━━ Alıntı

İş yerinde mutsuz olmak için 5 yaygın neden
İş hayatında mutsuzluk ve tatminsizlik, kısaca sağlıksız bir çalışma ortamı, çalışanlar üzerinde doğrudan psikolojik etkilere sebep olabiliyor. İş yerinde stres kaynaklı fiziksel sağlığın bozulabilme ihtimali de cabası. Aslında mutsuzluk hissinin ortaya çıkması çoğunlukla Maslow Piramidi'nde bahsedilen ihtiyaçların karşılanmaması ile ilişkili: onaylanma ve kabul görme, saygınlık ve tabii kendini gerçekleştirme arzusu.
Bunu körükleyen başlıca sebepler ise: iş yerinde motivasyon ve çabaların karşılık görmemesi, yapılan işe yabancılaşma, uygun olmayan insan kaynağı yönetim modelleri, çalışma saatlerinin uzunluğu, maaş ve sosyal hakların yetersizliği, uygunsuz çalışma koşulları veya toksik patronlar ve iş arkadaşlarınıza bağlı sağlıksız çalışma ortamı.
Başta belirttiğim gibi, şu an, çalışanların mutsuz olmasına sebep olan en yaygın 5 nedeni ele alacağız ve daha sonra çözüm yollarını gözden geçireceğiz. Böylelikle, değiştiremeyeceğimiz şeylere odaklanmak yerine, elimizdeki imkanları ihtiyaçlarımıza en uygun şekilde yönetebilmeyi öğreneceğiz.
1. Tükenmişlik sendromu (burn-out)

━━━━

■ Alıştırma Görevleri:
**a)** İş yerinde mutsuzluk yazısının "İş yerinde mutsuz" sözcükleriyle açılıp "kendini gerçekleştirme arzusu." ile kapanan kısmını aynen alıntılar mısınız?
**b)** İş yerinde mutsuzluk yazısına göre mutsuzluk hissi çoğunlukla Maslow Piramidi'nde geçen hangi ihtiyaçların karşılanmamasıyla ilişkilidir?
**c)** İş yerinde mutsuzluk yazısını bıraktığı noktadan devam ettirin.

━━ Verilen Veriler

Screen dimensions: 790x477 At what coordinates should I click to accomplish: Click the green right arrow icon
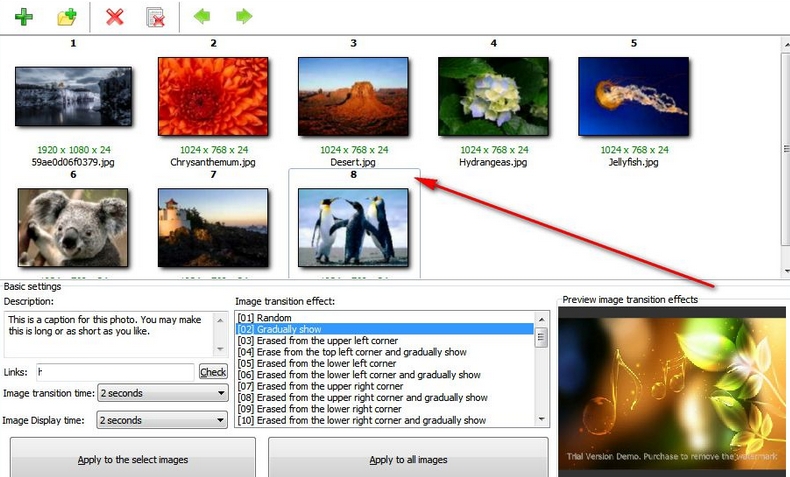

━━━━

■ Görevlere Göre Yanıtlar:
**a)**
İş yerinde mutsuz olmak için 5 yaygın neden
İş hayatında mutsuzluk ve tatminsizlik, kısaca sağlıksız bir çalışma ortamı, çalışanlar üzerinde doğrudan psikolojik etkilere sebep olabiliyor. İş yerinde stres kaynaklı fiziksel sağlığın bozulabilme ihtimali de cabası. Aslında mutsuzluk hissinin ortaya çıkması çoğunlukla Maslow Piramidi'nde bahsedilen ihtiyaçların karşılanmaması ile ilişkili: onaylanma ve kabul görme, saygınlık ve tabii kendini gerçekleştirme arzusu.

**b)** Onaylanma ve kabul görme, saygınlık ve kendini gerçekleştirme arzusu.

**c)**
Günümüzde, her 10 çalışandan yaklaşık 2'si tükenmişlik sendromuna bağlı olarak olumsuz etkileniyor.
👉Tükenmişlik sendromu, aşırı yükü ve yoğun çalışma temposu, başarısız olma kaygısı, yıpranma, enerji ve gücün azalması veya tatmin edilemeyen istekler sonucunda bireyin iç kaynaklarında meydana gelen tükenme durumu olarak tanımlanıyor.
İşi gereği insanlarla yoğun bir ilişki içerisinde olan bireylerde görülen duygusal yorgunluk, duyarsızlaşma ve düşük kişisel başarı hissi tükenmişlik hissinin ortaya çıkmasına neden oluyor. Tükenmişlik sendromu yaşayan kişi, hayatının diğer alanlarında da duygusal olarak zorlanabiliyor ve bu şekilde, kişinin fonksiyonelliği zamanla bozuluyor.

⌚Aşırı iş, zihinsel yük ve yoğun çalışma temposu sizi yıpratmaya başladıysa ve çevresel koşulları değiştirme imkanınız yok ise, çözüme kendi elinizden gelecek şeylerle başlayın. Örneğin, zaman yönetimi ve çoklu görevlerin altından kalkmak için bir çok çalışma methodu mevcut. Bakınız; Önceliklendirme ve ünlü Pomodoro tekniği.
2. İnfantilizasyon

İnfantilizasyon, birine “çocuk gibi veya yaş veya tecrübe olgunluğunu inkar edecek şekilde” davranmak anlamına gelir. Terimi bu şekilde açıklayınca bir çoğumuzun aklına bir takım çalışma arkadaşlarımız veya toksik yönetici gelmiştir.
Personeli çocuklaştırmak, bir patronun çalışanlarından daha fazlasını talep edebilmesini sağlar. Aynı taktik, sizinle aynı ünvana sahip kişinin sizi bastırabilmesi için de kullanılabilir. İş hayatında bu durum oldukça sinir bozucu olabilir. Kısıtlı zamanda ve hiyerarşik düzenin geçerli olduğu ortamlarda kendinizi tam olarak ifade edebilmek her zaman kolay olmaz. Böylece kendinize haksızlık edildiğini düşünebilirsiniz.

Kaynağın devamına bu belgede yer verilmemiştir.